La méditation que je poursuis sur ce que je nomme prose libre portera ici sur l’Anthologie du vers unique de Georges Schehadé, soit un objet ouvertement lié au vers. Ce n’est un paradoxe ni un détour, tant je pressens que cette forme particulière de prose à laquelle je songe est indissociable du vers, quand bien même d’un vers in absentia.

Je mène cette réflexion en pointillés, sans trop me soucier de sa régularité ni même de sa fréquence. Elle ira où elle voudra, comme elle le voudra, quand elle le pourra. J’aurais par exemple, beaucoup de gens me la réclament (non), à poursuivre ma lecture de La Doublure de Roussel, dont je peux d’ores et déjà avancer que la rime est au cœur de ce roman en prose et, en un sens, de l’ensemble de l’œuvre de Roussel. Ce sera pour une autre fois.
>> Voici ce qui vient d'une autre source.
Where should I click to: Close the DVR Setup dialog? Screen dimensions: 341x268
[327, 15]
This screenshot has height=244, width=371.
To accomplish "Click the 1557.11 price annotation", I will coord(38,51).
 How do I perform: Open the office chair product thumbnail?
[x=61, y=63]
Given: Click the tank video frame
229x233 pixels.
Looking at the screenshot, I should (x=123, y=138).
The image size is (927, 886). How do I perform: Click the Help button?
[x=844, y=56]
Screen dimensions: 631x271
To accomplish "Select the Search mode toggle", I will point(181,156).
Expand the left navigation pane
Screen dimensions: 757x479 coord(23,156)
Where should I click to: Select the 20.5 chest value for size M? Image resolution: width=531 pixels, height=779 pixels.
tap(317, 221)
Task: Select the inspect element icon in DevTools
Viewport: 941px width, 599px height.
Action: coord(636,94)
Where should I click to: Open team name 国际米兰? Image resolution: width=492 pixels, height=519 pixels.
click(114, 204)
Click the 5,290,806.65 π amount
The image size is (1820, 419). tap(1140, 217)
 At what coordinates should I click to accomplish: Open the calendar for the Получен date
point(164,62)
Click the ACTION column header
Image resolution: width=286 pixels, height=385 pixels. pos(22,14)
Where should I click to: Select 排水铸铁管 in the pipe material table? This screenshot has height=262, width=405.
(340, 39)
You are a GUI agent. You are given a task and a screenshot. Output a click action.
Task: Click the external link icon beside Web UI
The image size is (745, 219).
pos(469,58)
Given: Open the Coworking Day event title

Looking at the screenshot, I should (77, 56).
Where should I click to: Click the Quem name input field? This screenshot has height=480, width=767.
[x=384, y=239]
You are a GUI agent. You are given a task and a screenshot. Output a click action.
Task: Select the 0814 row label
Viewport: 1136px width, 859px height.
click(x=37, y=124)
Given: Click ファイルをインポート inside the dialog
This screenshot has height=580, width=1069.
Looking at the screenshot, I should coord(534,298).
L’unique alexandrin qui constitue le poème « Chantre » d’Apollinaire est très connu :

Et l’unique cordeau des trompettes marines

Il ne figure pas, pour autant, dans L’anthologie du vers unique de Georges Schehadé (première édition, 1977). Schehadé préfère tailler cinq autres vers dans Alcools :

En admirant la neige semblable aux femmes nues
Chaque rayon de lune est un rayon de miel
Automne malade et adoré
Dame de mes pensées au cul de perle fine
Lia aux yeux de brebis et dont le ventre avance un peu

Ces vers sont en réalité éparpillés dans l’Anthologie du vers unique. Ils voisinent avec, entre autres, Rimbaud, Jehan Rictus, Agrippa d’Aubigné, Claudel, Henry Bataille, Robert Garnier, Joachim du Bellay, Arp, Germain Nouveau et Cocteau, dans un ensemble constitué de 219 vers uniques. Ceux-ci tiennent leur unicité du choix opéré par Schehadé. Le premier de la série (tiré d’un poème de Supervielle) n’est pas sans annoncer le jeu entre l’un et le multiple, où l’un, son impossibilité, se disperse dans le multiple :

Mille oiseaux qui s’enfuient n’en font un qui se pose

L’alexandrin de « Chantre », lui aussi, jouait sur l’un et le multiple : l’unique corde des trompettes marines. (Pour la trompette marine : voir ici.) Mais, je l’ai dit, il ne constitue pas un vers unique pour Schéhadé, qui préfère tailler dans le poème des autres ses vers uniques de prédilection.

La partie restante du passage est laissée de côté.